Defining the objects, and corresponding resolution functions, enables us to handle any type of request we might need on those objects. We're also rather seamlessly turning our basic SQL database into a fancy graph Databse, how so? Well look (with our current schema):

query fancyGraphs {
  post(id: 10) {
    author {
      posts {
        comments {
          author {
            posts
          }
        }
      }
    }
  }
}

This is essentially: "Give me every post, for every comment author on all the posts for the user that wrote this post." This is most definitely a non-performant query without some intense optimizations and probably not useful at all. But by the expressiveness gained from GraphQL within the confines of it's query we were able to easily build this graph-esque request on top of an ordinary, non-graph datastore.

In Conclusion

So, while not necessarily a 101 on GraphQL, I hope you've learned something about why GraphQL is beneficial and how it works. Our Schema not only defined what data types we have, and their fields, but via the query and mutation side of things we basically exposed our root endpoints. The schema also has the benefit of become relatively self documenting. And tools like GraphiQL can leverage schema data to preset you with documentation for your project. On top of that, we have a standardized JSON format for responses defined for us up front, we don't need to worry about how many different request formats we're going to end up with. And we can modify these requests to grow and change as our data grows and changes. Adding in that "private" blog feature? Just throw a private: Bool! on the type Post and you're good to go. All of your queries can now start leverage this new data.

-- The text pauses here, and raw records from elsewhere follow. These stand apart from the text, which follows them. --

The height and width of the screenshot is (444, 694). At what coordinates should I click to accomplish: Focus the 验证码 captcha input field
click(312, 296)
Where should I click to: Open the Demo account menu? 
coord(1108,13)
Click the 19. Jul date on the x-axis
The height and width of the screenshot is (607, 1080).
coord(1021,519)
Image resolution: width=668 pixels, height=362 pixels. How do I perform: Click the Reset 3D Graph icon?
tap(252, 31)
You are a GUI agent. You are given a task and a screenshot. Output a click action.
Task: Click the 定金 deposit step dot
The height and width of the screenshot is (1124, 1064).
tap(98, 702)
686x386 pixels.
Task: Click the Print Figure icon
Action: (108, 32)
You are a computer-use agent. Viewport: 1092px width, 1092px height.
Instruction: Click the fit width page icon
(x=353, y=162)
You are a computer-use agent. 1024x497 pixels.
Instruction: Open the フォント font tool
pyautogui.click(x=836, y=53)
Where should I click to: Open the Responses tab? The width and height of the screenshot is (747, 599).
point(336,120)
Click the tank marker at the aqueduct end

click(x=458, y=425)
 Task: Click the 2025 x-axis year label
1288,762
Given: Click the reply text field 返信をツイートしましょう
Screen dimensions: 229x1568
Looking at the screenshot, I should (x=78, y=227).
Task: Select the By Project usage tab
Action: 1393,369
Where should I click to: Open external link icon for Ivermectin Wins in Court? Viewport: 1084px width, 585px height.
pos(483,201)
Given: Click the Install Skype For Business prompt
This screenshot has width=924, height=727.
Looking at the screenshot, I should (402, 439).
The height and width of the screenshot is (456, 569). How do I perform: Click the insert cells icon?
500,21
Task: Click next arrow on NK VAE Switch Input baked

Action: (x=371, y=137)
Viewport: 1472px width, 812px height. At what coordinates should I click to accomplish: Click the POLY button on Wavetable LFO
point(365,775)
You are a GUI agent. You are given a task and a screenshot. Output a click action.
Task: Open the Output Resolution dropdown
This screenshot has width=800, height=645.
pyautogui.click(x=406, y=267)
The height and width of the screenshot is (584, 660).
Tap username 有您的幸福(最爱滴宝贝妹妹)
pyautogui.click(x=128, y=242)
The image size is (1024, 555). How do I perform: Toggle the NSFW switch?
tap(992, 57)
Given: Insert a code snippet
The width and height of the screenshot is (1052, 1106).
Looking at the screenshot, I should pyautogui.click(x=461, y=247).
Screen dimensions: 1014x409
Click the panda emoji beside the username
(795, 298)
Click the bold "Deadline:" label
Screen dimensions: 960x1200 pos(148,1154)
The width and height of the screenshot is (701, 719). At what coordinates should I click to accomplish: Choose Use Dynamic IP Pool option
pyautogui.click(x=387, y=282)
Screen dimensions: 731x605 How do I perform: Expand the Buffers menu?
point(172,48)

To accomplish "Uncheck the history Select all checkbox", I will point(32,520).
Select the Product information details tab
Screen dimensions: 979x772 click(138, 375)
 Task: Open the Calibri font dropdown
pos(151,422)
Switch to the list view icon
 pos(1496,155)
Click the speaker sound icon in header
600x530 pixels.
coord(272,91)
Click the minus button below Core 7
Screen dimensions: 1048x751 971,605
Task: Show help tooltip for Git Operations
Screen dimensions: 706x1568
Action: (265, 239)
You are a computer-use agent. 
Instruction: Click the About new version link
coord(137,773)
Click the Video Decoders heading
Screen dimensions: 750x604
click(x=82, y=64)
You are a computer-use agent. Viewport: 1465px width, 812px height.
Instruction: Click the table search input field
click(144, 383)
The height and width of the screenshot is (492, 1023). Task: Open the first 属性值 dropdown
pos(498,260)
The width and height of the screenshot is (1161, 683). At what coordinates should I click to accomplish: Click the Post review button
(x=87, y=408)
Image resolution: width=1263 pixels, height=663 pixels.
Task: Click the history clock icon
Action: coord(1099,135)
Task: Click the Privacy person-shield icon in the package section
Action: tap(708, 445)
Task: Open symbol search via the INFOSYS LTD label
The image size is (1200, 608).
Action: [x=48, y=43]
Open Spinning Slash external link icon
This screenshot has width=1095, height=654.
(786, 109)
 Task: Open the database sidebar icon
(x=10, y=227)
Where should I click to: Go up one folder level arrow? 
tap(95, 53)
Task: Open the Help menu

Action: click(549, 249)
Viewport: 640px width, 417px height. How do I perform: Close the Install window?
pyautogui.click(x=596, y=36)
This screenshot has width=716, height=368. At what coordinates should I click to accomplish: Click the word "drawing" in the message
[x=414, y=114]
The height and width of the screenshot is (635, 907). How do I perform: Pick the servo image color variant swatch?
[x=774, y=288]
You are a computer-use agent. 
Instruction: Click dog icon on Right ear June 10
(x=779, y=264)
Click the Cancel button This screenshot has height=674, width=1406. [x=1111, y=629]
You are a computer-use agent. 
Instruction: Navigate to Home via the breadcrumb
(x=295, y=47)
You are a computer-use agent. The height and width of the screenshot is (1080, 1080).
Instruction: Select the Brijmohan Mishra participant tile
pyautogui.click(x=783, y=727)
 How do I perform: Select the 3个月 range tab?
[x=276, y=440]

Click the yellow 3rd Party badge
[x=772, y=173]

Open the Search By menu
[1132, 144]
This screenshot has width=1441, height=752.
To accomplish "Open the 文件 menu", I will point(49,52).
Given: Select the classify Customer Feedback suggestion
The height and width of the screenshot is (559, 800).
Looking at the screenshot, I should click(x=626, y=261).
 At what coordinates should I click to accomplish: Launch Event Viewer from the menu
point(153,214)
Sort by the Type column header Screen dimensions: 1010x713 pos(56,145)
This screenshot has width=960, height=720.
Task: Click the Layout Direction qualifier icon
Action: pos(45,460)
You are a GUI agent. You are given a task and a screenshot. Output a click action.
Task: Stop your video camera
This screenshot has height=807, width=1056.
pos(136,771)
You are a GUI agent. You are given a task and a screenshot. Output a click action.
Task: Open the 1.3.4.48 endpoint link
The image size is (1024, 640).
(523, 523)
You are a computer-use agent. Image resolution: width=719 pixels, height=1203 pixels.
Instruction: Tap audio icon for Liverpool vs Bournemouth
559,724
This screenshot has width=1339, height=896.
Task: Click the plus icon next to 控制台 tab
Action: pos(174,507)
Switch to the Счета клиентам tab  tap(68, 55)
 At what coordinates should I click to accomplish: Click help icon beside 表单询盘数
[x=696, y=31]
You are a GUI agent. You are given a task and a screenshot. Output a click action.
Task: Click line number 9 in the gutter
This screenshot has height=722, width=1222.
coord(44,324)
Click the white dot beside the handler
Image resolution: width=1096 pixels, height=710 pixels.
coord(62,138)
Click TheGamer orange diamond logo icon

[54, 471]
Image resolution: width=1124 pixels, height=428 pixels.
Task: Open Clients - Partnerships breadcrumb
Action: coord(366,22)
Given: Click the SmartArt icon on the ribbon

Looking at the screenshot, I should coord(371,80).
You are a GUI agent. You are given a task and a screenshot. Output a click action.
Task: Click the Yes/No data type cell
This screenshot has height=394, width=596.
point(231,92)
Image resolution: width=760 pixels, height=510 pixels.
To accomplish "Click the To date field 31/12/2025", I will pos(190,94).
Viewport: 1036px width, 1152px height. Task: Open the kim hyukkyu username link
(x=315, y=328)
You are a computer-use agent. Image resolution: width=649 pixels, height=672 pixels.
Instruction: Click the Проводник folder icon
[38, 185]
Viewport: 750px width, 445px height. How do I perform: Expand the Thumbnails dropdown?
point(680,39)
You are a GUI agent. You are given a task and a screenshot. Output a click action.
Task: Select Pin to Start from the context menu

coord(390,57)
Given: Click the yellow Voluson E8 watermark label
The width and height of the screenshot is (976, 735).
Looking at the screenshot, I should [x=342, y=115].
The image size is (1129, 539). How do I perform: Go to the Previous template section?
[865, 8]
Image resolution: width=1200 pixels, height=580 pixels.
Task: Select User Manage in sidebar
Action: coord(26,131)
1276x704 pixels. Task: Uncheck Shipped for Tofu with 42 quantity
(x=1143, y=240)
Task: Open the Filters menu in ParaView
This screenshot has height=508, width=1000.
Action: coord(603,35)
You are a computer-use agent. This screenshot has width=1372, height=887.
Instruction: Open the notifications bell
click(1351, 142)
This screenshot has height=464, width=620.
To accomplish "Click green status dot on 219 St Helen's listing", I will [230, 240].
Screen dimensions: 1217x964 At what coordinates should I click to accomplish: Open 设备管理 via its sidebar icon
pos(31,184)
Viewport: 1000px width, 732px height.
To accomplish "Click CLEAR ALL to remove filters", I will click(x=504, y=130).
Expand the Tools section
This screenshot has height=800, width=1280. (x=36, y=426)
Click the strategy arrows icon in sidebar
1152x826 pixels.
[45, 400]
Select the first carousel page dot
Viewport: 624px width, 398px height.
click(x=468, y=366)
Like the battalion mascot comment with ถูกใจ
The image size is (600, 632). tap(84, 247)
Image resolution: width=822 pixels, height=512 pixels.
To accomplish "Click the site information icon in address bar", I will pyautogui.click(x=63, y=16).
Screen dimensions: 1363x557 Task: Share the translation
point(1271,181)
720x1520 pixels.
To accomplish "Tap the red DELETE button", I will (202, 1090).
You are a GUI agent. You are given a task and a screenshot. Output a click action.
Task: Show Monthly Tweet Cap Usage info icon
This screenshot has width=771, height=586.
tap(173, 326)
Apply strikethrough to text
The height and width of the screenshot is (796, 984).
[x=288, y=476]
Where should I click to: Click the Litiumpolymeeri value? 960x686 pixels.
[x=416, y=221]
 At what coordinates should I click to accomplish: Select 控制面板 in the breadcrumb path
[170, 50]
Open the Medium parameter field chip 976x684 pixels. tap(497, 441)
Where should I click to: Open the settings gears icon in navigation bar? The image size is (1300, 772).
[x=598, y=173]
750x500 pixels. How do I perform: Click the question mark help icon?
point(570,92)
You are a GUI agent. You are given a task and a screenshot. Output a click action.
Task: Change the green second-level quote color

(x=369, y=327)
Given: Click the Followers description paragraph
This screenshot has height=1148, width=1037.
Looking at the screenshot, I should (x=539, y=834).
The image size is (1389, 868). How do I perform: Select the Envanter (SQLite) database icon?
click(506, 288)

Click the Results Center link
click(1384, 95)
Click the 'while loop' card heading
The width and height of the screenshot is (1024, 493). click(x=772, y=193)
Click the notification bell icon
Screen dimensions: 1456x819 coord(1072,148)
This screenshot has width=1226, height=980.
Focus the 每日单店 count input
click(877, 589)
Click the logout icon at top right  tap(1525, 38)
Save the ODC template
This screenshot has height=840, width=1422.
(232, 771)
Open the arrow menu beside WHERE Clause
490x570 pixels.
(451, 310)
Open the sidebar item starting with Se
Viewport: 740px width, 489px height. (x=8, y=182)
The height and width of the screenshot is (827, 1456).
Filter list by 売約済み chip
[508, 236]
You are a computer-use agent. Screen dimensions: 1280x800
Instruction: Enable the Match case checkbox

I think it's important to end on a note on when GraphQL isn't the answer. As you may have potentially noticed, GraphQL hinges on a predefined schema. Most libraries I've used involve a relatively static Schema definition at runtime and honestly I think that should be honored. If you're working in a way to dynamically add fields to your schema at runtime, that's a symptom that GraphQL is not the answer to your problem. Likewise if you're building something that takes on a large set of unknown or dynamic data (like a CMS with a map of user defined keys/values) that also doesn't really fit into the scheme of GraphQL. You can define scalars, and you can handle this if you really want to but I don't recommend it. My recommendation is to supplement with a REST endpoint to fetch that dynamic data. It's fine to return a URL, or ID of some kind instead of the object in GraphQL and follow up with a REST call -- so don't try and force everything you need into GraphQL.

I hope this has provided some insight into the REST vs. GraphQL debate. While it may not be perfect for everything, I think GraphQL is a great solution to 99% of the problems we face writing JSON APIs.